Medicaid beneficiaries typically must have their eligibility reviewed every year to renew their coverage. But in March 2020, after the pandemic hit, the federal government froze eligibility checks as part of the public health emergency. That prevented people from losing coverage.

Since last spring, when Congress ended the emergency, states began to once again review beneficiaries’ eligibility — and terminated coverage for millions. This “unwinding” is scheduled to continue through May, though some states have already completed their process.

Utah has dropped roughly 150,000 of about 500,000 Medicaid beneficiaries since April.

Utah officials confirmed this week that the state’s Medicaid unwinding is under audit by the Department of Health and Human Services’ Office of Inspector General, which can levy fines and other penalties on states that it finds broke the law.

Strohecker said she believes Utah is one of a handful of states facing such an examination. The state is also facing an audit by the HHS Office of Civil Rights, possibly due to the high proportion of Black, Hispanic, and Pacific Islander beneficiaries who lost coverage. That agency is also able to issue fines.

Lindsey Browning, a policy analyst for the National Association of Medicaid Directors, said she is aware of about a dozen states facing these audits, which she said are routine when there are big changes in Medicaid policy.

Both HHS agencies refused to confirm or comment on the audits.

UnidosUS, the nation’s largest Hispanic civil rights and advocacy group, has called on states to more aggressively protect eligible people from losing Medicaid coverage.

“People of all races and ethnicities are losing their health care, but Latinos and members of other historically marginalized communities are suffering disproportionate harm, as are children,” said Stan Dorn, health policy director of UnidosUS.

Stephanie Burdick, a Medicaid enrollee and consumer advocate on Utah’s Medicaid advisory board, said the survey points to serious shortcomings in the state’s unwinding.

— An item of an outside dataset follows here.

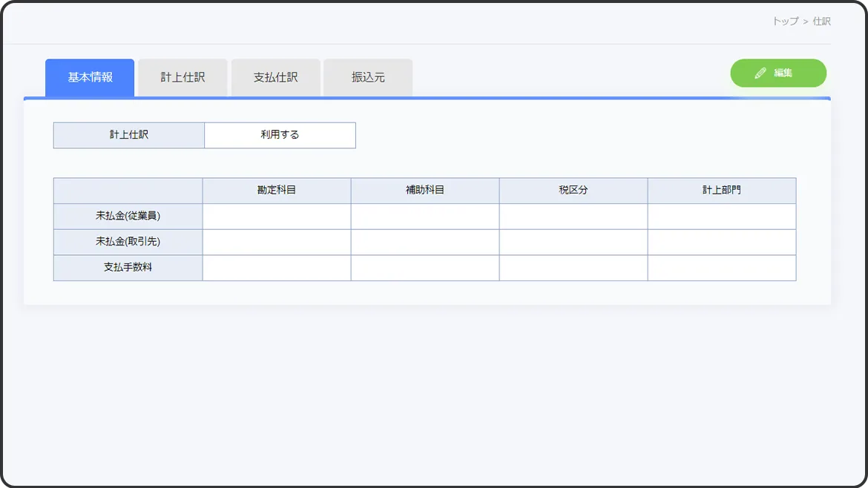Click 補助科目 cell for 未払金(取引先)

“It’s a huge communication failure,” she said when asked why more than half of those dropped made no effort to renew their coverage. Many Medicaid enrollees, she said, didn’t know they had to reapply.

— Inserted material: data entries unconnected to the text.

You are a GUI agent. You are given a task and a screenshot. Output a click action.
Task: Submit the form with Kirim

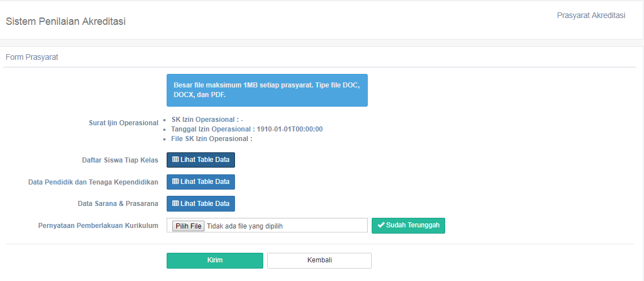[x=215, y=261]
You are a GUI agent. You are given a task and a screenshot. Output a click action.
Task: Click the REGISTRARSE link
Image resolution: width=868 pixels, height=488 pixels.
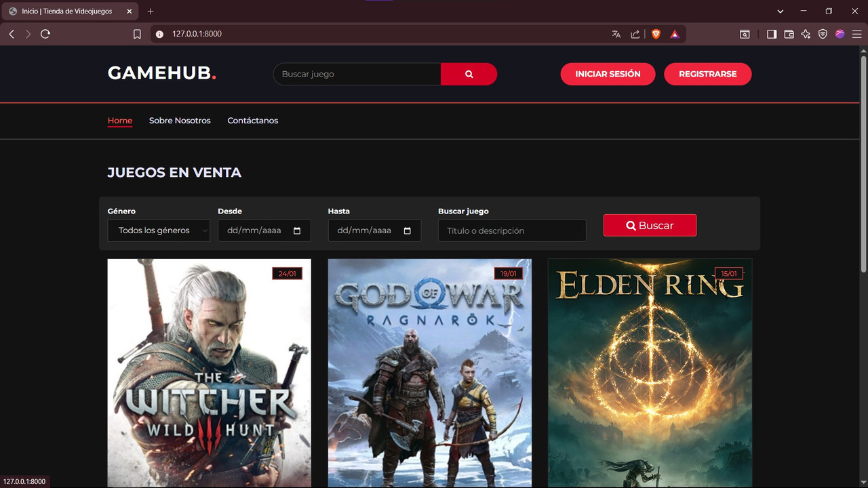click(708, 75)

“A lot of people thought it was like the federal stimulus checks and was just a one-time benefit,” she said.

Utah fully expanded Medicaid in 2020 under the Affordable Care Act, raising eligibility to cover more working people with low incomes. As a result, tens of thousands of people who enrolled during the pandemic had never been through the process of renewing their coverage.

The Utah survey found that former Medicaid recipients rated the state’s program as 7 on a scale of 1 to 10. And nearly 80% said they would reenroll in the program if they could.